The processor receives measurements of the flowback parameter
during the time period and correlates each time period and its
respective measurement data set with a depth or depth interval. A
flowback curve 62 is generated for each depth interval. In this
way, a value or magnitude of a flowback parameter or parameters is
estimated for each depth interval. The flowback curve 62 at each
depth interval is compared to adjacent curves and or other curves.
These other curves may be derived from, for example, different runs
in the same or other depth sections of the same well, from offset
wells, and/or from modeling. For example, a magnitude value is
calculated as the amplitude of a peak in each curve. Other values
that can be calculated include an average or mean value or any
value derived from any suitable statistical analysis.
The magnitude value may be compared to a reference corresponding to
the magnitude value at one or more other depth intervals (one or
more reference values). For example, the magnitude value at a given
depth interval is compared to the magnitude value of one or more
adjacent depth intervals. In another example, the magnitude values
for a plurality of depth intervals are statistically analyzed or
otherwise analyzed to produce an average value of the
magnitudes.
A location or interval along the borehole is identified based on
the comparison as being a location or interval of interest, e.g.,
as a location or interval conducive for stimulation or production.
For example, the location or interval is identified as including
induced or natural fractures, or at least having a fracture network
that is larger than the fracture network of adjacent intervals.
Such a location of interest can be identified as being conducive to
production or stimulation.
In this example, an interval or section 64 of the borehole is
identified as having favorable fracture properties and is
identified as a candidate for subsequent stimulation and/or
production. The identified interval 64 may be a single interval or
encompass multiple intervals as shown in FIG. 5. In this example,
the identified interval is associated with a difference between the
flowback parameter in the identified interval and adjacent
intervals that meets or exceeds a selected threshold.

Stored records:
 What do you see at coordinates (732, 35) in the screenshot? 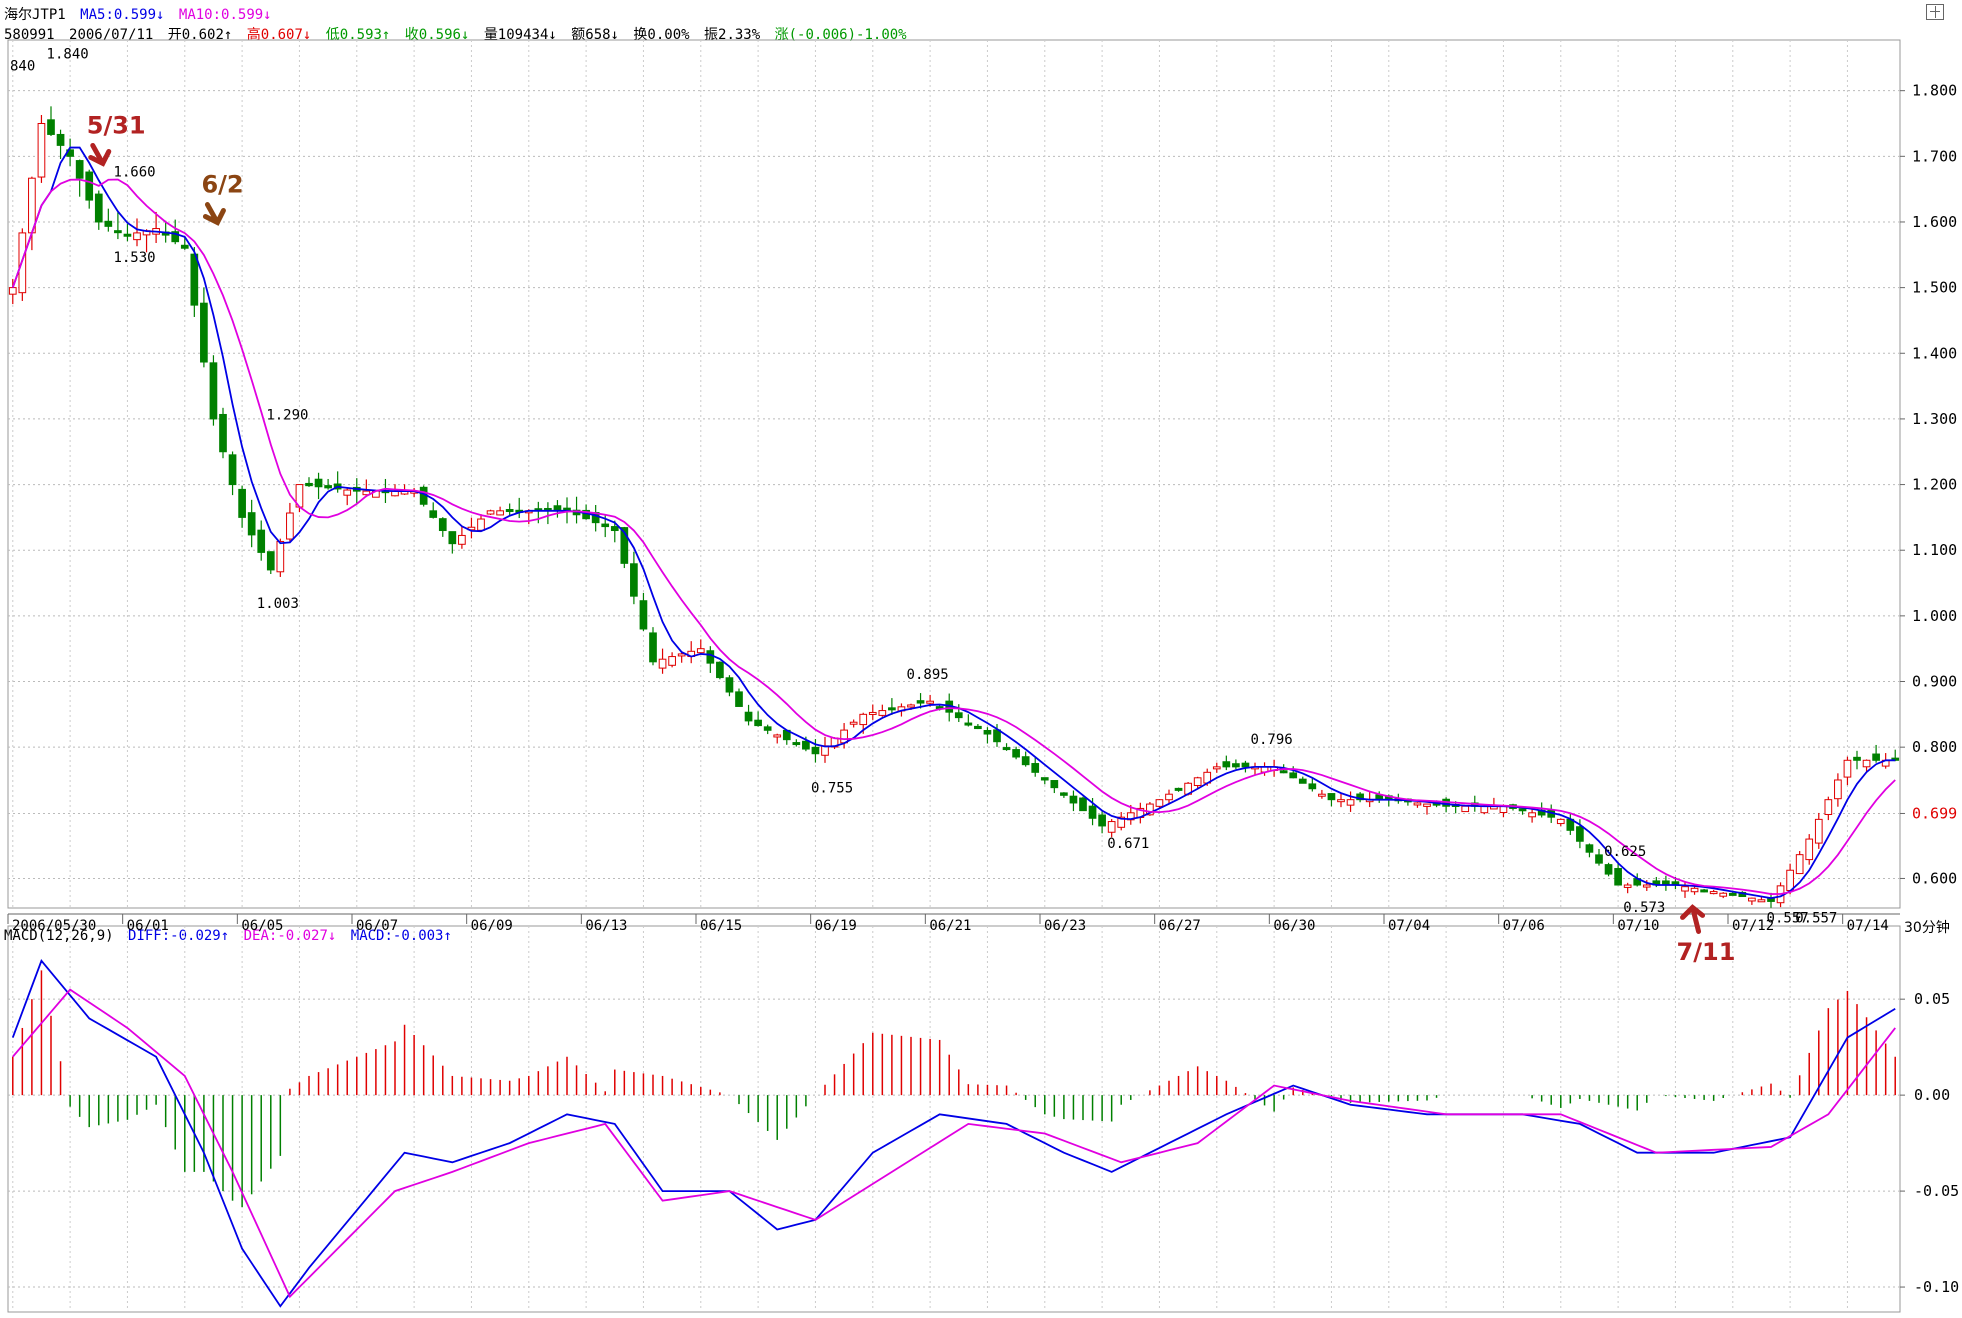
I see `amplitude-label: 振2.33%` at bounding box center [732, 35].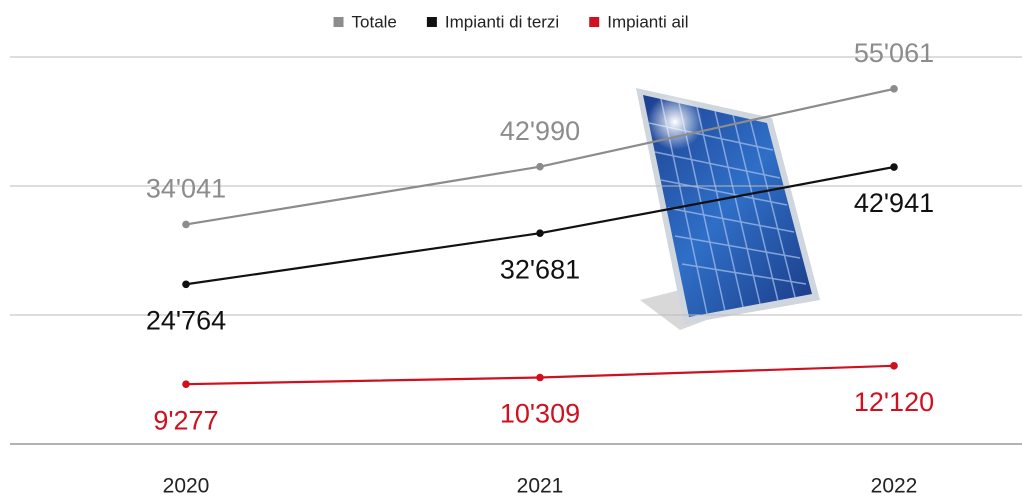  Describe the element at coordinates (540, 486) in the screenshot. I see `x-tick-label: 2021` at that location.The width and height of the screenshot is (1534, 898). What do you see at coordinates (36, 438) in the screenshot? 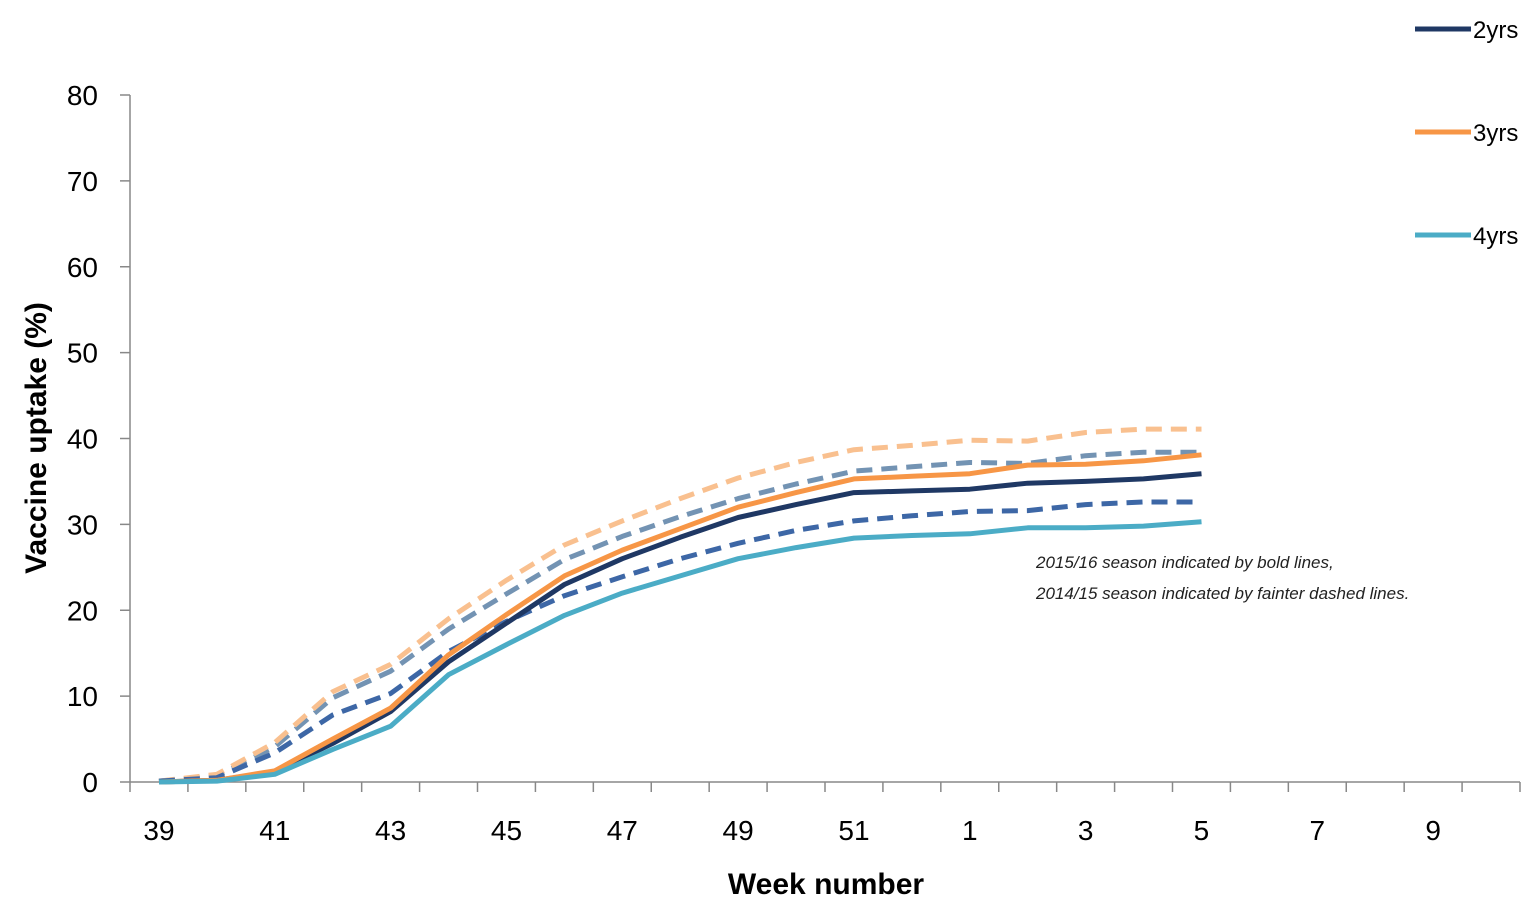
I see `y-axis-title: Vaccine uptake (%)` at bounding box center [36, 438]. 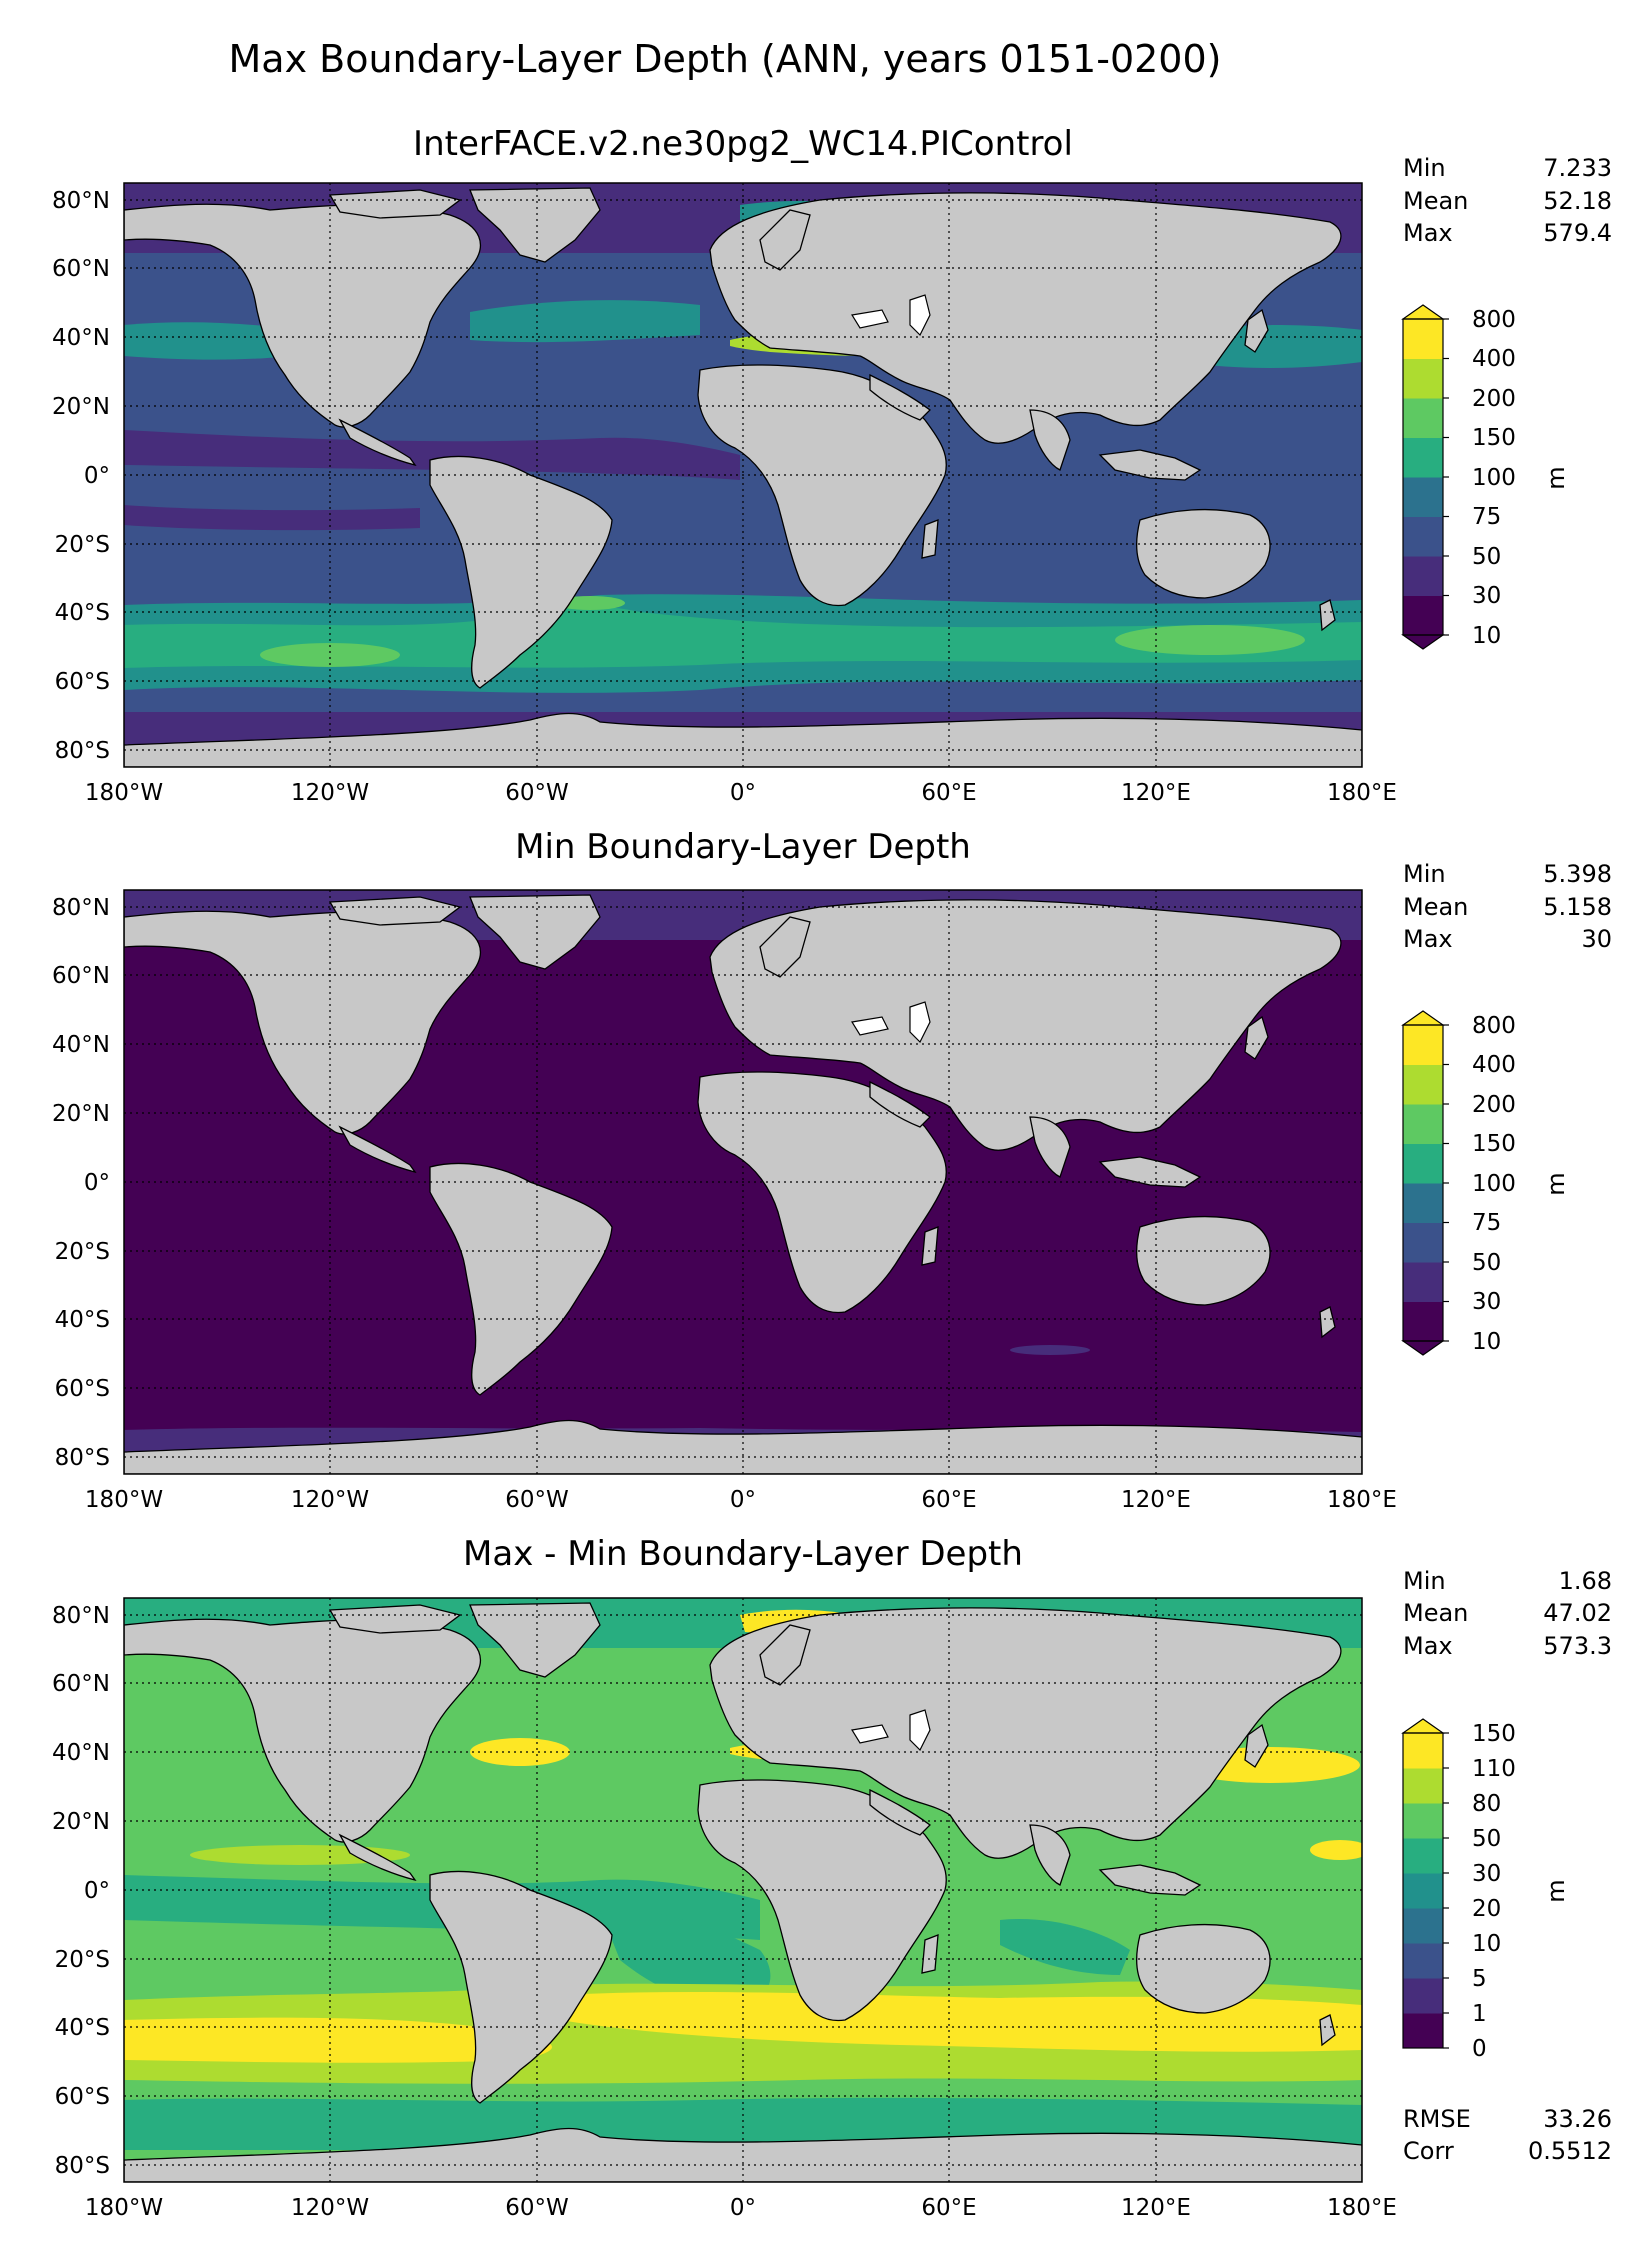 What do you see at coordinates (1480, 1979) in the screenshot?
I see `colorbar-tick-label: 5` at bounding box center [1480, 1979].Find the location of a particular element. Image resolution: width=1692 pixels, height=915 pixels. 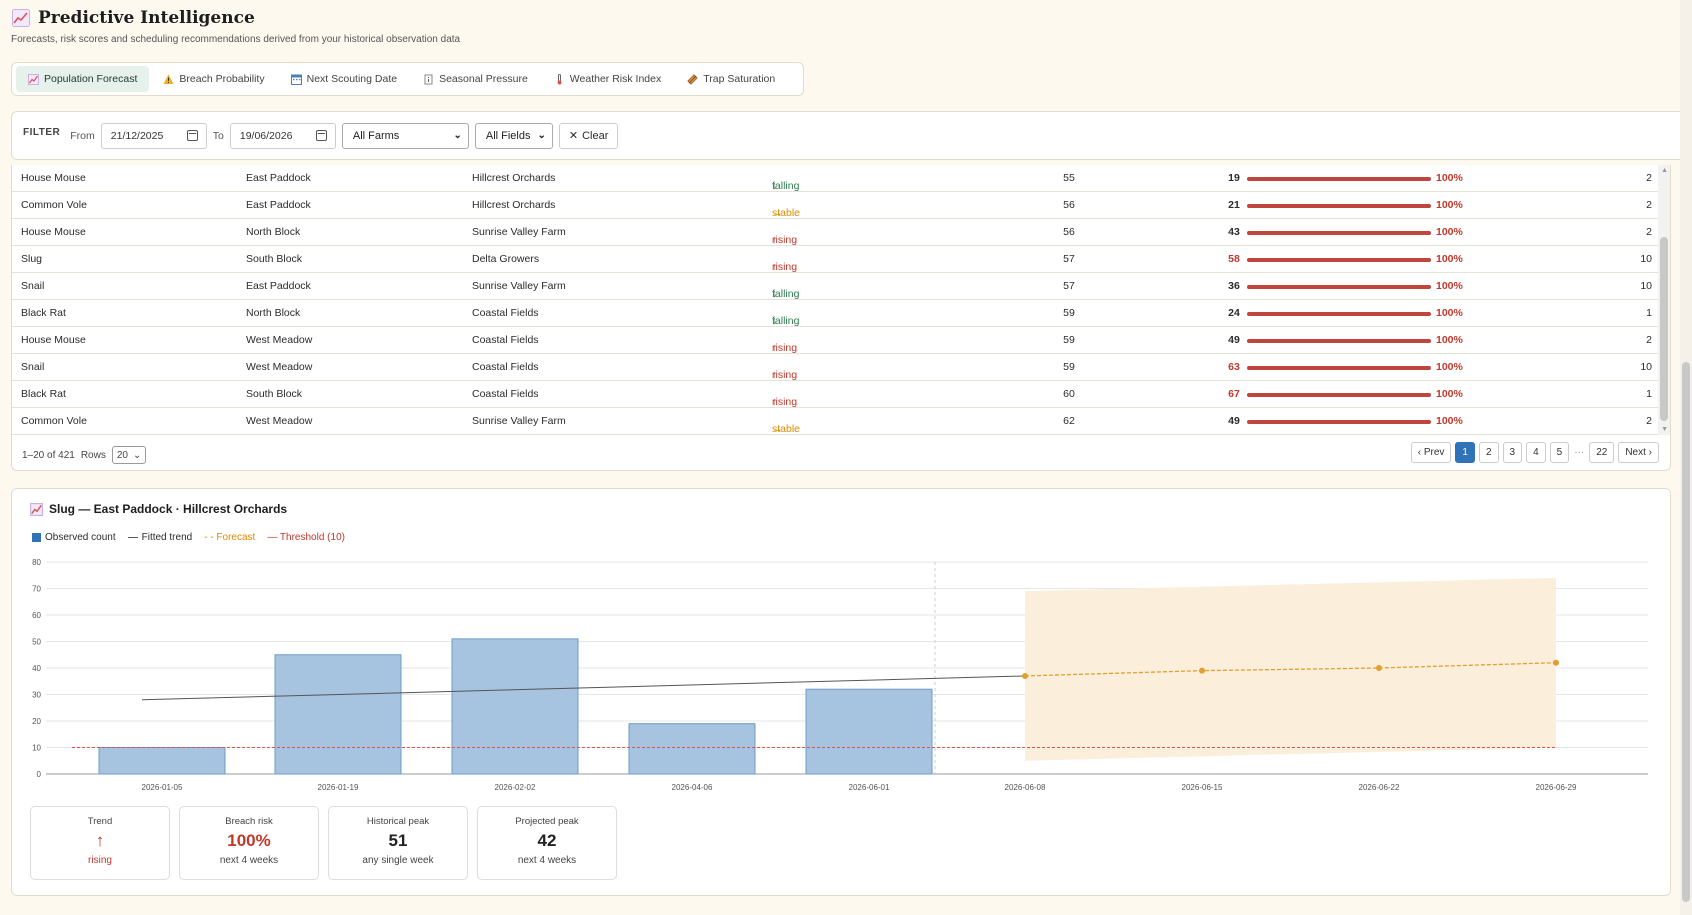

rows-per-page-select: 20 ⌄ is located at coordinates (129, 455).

> **To do**
1. In the flowback passage, how is a magnitude value calculated in the example given?
2. Please extend the flowback passage with the next few sentences after its last one.

> **Per-task answers**
1. It is calculated as the amplitude of a peak in each curve.

2.
Flowback evaluation may be based solely on one type of analysis,
such as flowback fingerprinting using a single flowback parameter
(e.g., volume or flow rate) or multiple parameters. Flowback
measurements may be performed for a given location or interval by
comparison with a single adjacent interval or multiple adjacent
intervals (e.g., the adjacent intervals above and below an interval
or group of intervals).
The flowback measurements may be analyzed to generate a composite
parameter that includes flowback measurements and measurements of
other properties and/or flowback measurements taken at other times
and/or locations. For example, the flowback measurements are
combined with formation evaluation data, such as readings of
resistivity, density, porosity, or images thereof. In another
example, the flowback measurements are combined with drilling
parameter data, such as WOB and ROP.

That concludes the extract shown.